Monday, July 6

the sun is glinting brightly off the leaves as the songs I used to know play quietly, reverberating in the kitchen off a new crate and cage.
Boulder is so isolated. Since I've been back I haven't told really anyone but Lauren and Ian... It's been like three days of semi-solitude. I want to get a facebook and only "friend" people from Kansas. I had a dream that my friend Chris told me to look at his facebook page.
Yesterday Marit and I were pondering how the human soul finds secrecy and mystery appealing. Was it that way before the Fall? Or were man and woman so completely exposed to one another, and they liked it that way?
I don't like it when people leave. I don't want to graduate high school. I mean, yeah sure we have two years left so there's no need to worry, but it's going to go so fast. And I really like it. I never want my friendships to end. But sometimes things just have to change...
I just want to sit in the front seat of Matt's car, sing along as loud as I can to songs I know, and we'll drive east. Not for too long, mind you. But just long enough. It'll be our Matt'n'McKenzie adventure time.
Today is the perfect day to get out and do summer things. But so much stands in the way... Obligations, transportation, or simply differing opinions.

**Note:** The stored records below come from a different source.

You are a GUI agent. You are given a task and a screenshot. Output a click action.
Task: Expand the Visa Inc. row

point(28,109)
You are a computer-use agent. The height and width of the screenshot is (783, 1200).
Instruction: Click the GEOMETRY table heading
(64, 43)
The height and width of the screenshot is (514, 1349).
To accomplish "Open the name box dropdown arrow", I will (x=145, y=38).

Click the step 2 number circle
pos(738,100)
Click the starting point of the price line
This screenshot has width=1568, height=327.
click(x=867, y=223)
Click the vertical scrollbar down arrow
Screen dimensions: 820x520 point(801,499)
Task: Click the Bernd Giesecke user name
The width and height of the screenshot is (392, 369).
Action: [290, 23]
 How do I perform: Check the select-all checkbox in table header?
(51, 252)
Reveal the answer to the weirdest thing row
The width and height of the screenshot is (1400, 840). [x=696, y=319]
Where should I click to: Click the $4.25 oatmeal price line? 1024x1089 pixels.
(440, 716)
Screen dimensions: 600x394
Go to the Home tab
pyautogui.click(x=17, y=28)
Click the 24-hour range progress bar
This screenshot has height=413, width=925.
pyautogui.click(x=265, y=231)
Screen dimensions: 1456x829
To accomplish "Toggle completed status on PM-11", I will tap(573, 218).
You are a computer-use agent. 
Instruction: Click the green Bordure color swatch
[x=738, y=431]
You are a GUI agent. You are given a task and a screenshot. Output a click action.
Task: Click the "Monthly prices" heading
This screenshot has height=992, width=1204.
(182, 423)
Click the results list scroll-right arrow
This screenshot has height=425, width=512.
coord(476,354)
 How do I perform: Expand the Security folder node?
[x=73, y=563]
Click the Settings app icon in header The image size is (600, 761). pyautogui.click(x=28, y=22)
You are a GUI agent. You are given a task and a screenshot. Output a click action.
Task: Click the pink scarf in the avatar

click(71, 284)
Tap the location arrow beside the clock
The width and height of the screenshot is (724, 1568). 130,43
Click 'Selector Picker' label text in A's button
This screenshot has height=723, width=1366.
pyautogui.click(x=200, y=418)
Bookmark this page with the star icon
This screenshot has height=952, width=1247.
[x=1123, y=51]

I want to stay in Kansas. People will never understand. I wish our hockey game had gone on for days. I would have even put up with some of the boys doing what they do if it only meant staying and giving them that foolish freedom.

I remember last year floating in the pool being told for the first time all about Kadesh, and now I'm going. It's so weird... Life is weird. I want to go back to Kansas.
Bekah would tell me that she'd have come back here this summer except why? There was nothing to come back to. What have I come back for? I love my life so much. But the closer I draw to Christ the more I feel like I could leave it. Which is a good thing, you know. But it's weird. I haven't even talked to some people in over a week...I've just been running VBS, or camping, or at Kamp, or at Mayhem.

The song "Cannons" is one of my new favorites, I think.